Oh got it. I thought i though p_path and pa_t_path are same. Thank you will change and check.
.shape u mean x.shape,y.shape,p.shape?

I tried and still got the same error as above.

Can you post your new code and tell me what shapes you’re getting?

You should be running linear_mixed_regression_rows once, saving out pa_t_path. You can then do the other phenotypes in a loop with LinearMixedModel and fit_alternatives. But before you do the rest in a loop, make sure that the latter works on the same phenotype, giving the same results as linear_mixed_regression_rows but much faster because it doesn’t recompute the product of p and a_t.

i got something like this

The picture of the google cloud screen you posted is cutoff in a way that makes it impossible to read the output. Posting text is also generally better than posting pictures.
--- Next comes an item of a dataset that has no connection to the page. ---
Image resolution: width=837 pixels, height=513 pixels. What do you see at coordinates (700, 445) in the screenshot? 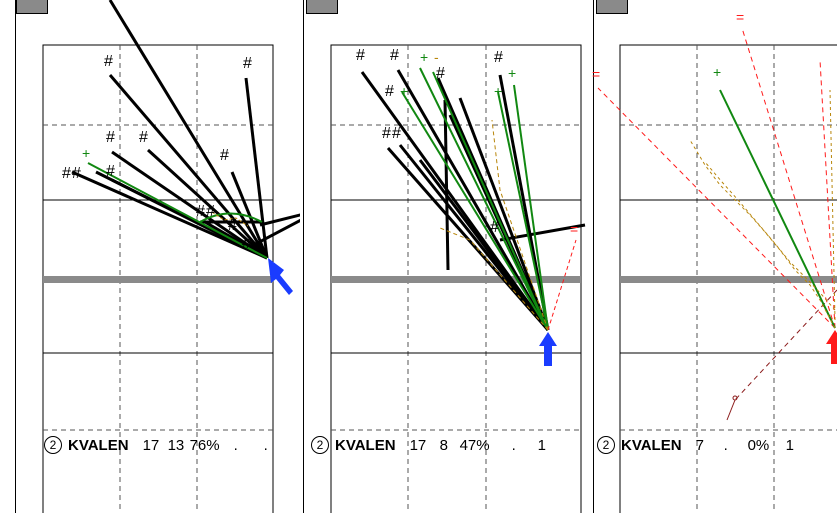
I see `stat-value: 7` at bounding box center [700, 445].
Oh I see, the point was just to show the shapes? Nevermind then.

@Akhil_Pampana @akhilpampana Can you please post here the latest code Please.

hello @snashraf , i did similar thing what i did at top but i got some errors and its taking to long to run so i stopped running it.

hello @jbloom, sorry to disturb you. Is there a solution for this and how to deal with this?